Prompt:
Transcribe the lines below exactly, beginning with the line that holds "This screenshot has height=640, width=640." and ending with the final line, both included. Pictures are to be left out.

Data supplied:
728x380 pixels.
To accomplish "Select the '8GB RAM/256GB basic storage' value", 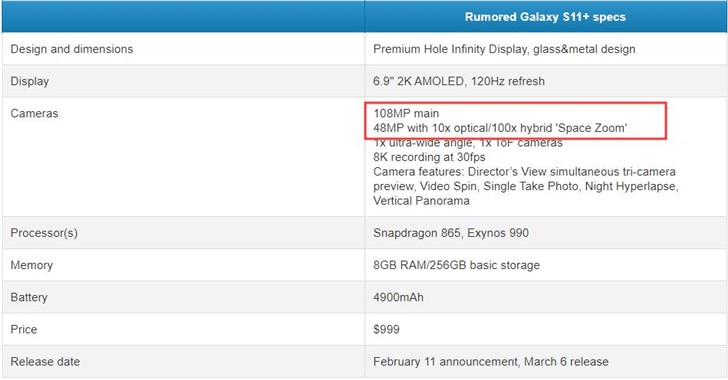I will pos(456,265).
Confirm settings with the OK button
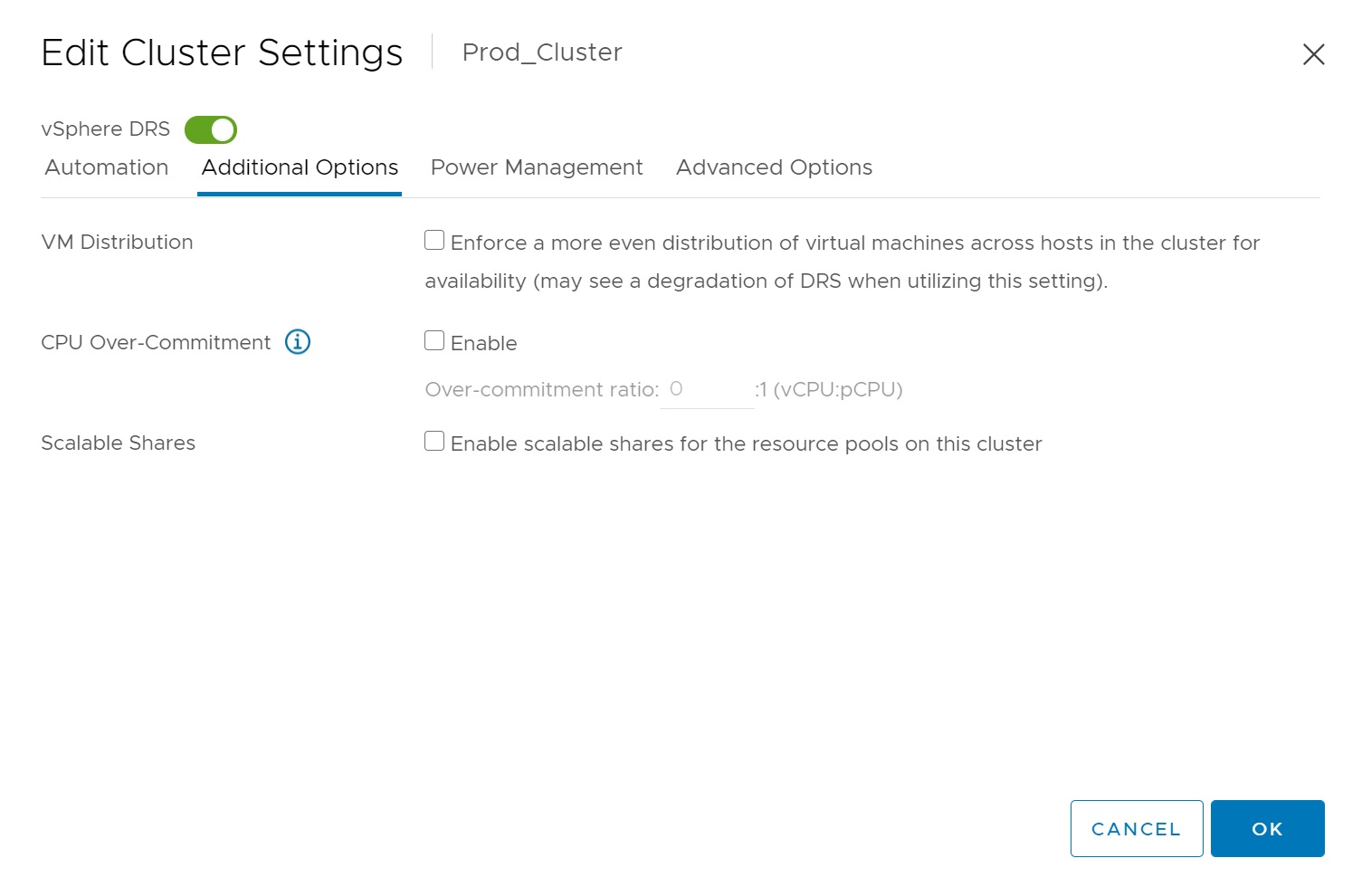 click(x=1267, y=828)
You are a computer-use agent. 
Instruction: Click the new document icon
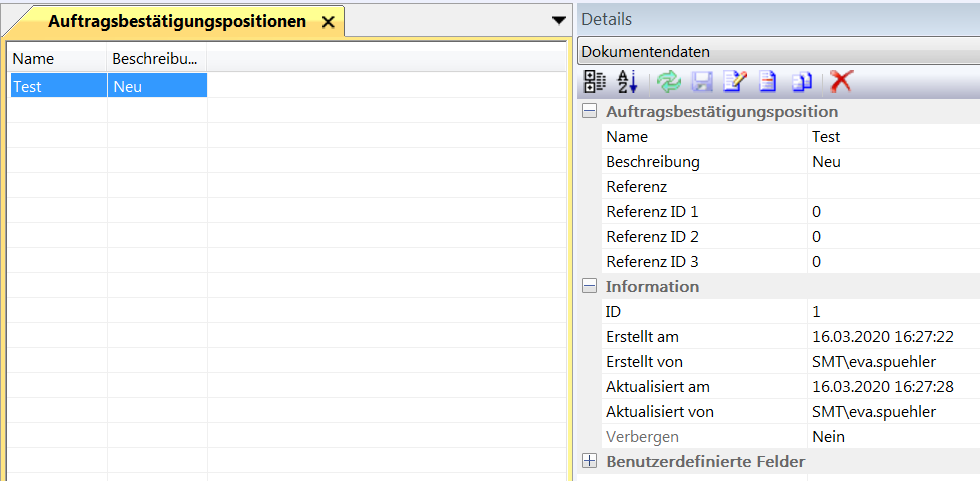(768, 82)
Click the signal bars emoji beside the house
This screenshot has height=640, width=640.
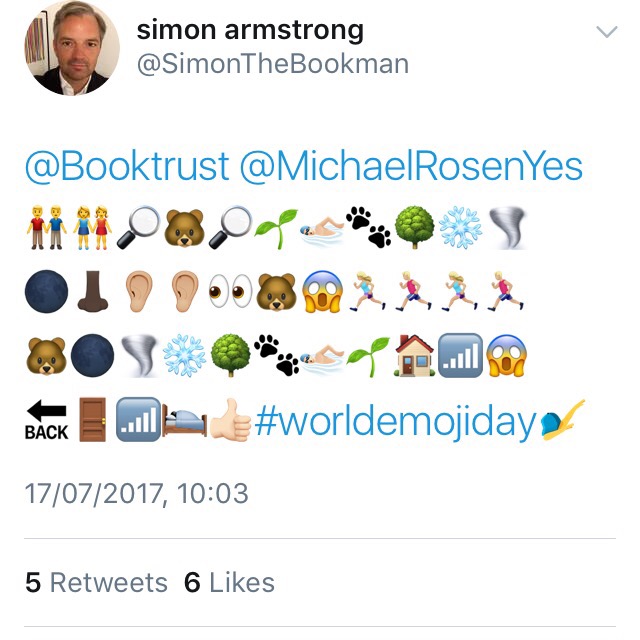tap(460, 355)
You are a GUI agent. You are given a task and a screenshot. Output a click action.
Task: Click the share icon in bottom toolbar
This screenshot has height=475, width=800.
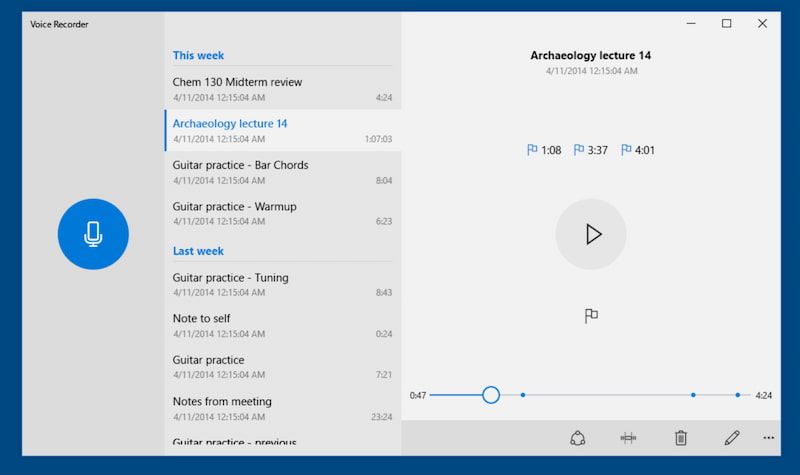tap(577, 438)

Finished exercise:
This screenshot has height=640, width=640.
tap(460, 355)
You are a GUI agent. You are given a task and a screenshot. Output a click action.
Task: Click the share icon in bottom toolbar
This screenshot has height=475, width=800.
tap(577, 438)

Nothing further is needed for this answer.